Based on Analysis the data transaction of B-70 Mart can be utilized to evaluate which bundling product can be suggested to increase sales. There are 70 combination bundling products can be recommend for 2 items product bundling, while 3 bundling products can be recommended for 3 items product bundling.
Recommendation
Building on the findings we propose the following recommendations for B-70 Minimarket to enhance their sales through data-driven product bundling and strategic product placement
Implement Data-Driven Bundling: B-70 Minimarket should implement the 70 identified two-item bundles and the three-item product bundles, as these combinations have demonstrated the potential to increase sales
Strategic Placement of New Products: The introduction of 'Rokok Juara' presents an opportunity to apply the insights gained from the MBA. Aligning with the suggested product associations, 'Rokok Juara' should be placed in proximity to 'Korek gas', beverages like 'Air mineral and Minuman', 'Sandwich', 'Biaya admin/transfer perbankan' and 'Kopi'
Regular Review and Adaptation: Given the dynamic nature of consumer preferences, B-70 Minimarket should establish a routine for regular review of transaction data to update and refine bundling strategies
Staff Training and Customer Education: Employees should be trained to understand and effectively communicate the benefits of new bundling strategies to customers
Monitoring and Evaluation: Implement a robust monitoring system to track the performance of the newly implemented bundling strategies
Agrawal, R. and R. Srikant. “Fast Algorithms for Mining Association Rules.” Proceedings of the 20th International Conference on Very Large Data Bases (VLDB), vol. 1215, no. 12, 1994, pp. 487–499.
Chen, Y.L. et al. “Market Basket Analysis in a Multiple Store Environment.” Decision Support Systems, vol. 40, no. 2, 2005, pp. 339–354.
Hastie, T. et al.

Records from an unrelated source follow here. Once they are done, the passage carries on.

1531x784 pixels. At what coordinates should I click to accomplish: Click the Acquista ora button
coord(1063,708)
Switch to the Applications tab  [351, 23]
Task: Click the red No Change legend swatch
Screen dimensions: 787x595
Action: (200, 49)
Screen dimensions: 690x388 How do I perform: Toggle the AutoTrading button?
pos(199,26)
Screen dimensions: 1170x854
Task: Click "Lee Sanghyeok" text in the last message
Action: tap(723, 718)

The Elements of Statistical Learning: Data Mining, Inference and Prediction. Springer Series in Statistics, 2009.
Russell, S.J. and P. Norvig. Artificial Intelligence: A Modern Approach. Prentice Hall, 2010.
Kumar, V. et al. “Future of Retailer Profitability: An Organizing Framework.” Journal of Retailing, vol. 88, no. 1, 2012, pp. 1–18.
Smith, A. and J.N.D. Gupta. “Neural Networks in Business: Techniques and Applications for the Operations Researcher.” Computers and Operations Research, vol. 27, no. 11–12, 2000, pp. 1023–1044.
Hahsler, M., B. Grun and K. Hornik. “arules – A Computational Environment for Mining Association Rules and Frequent Item Sets.” Journal of Statistical Software, vol. 14, no. 15, 2005.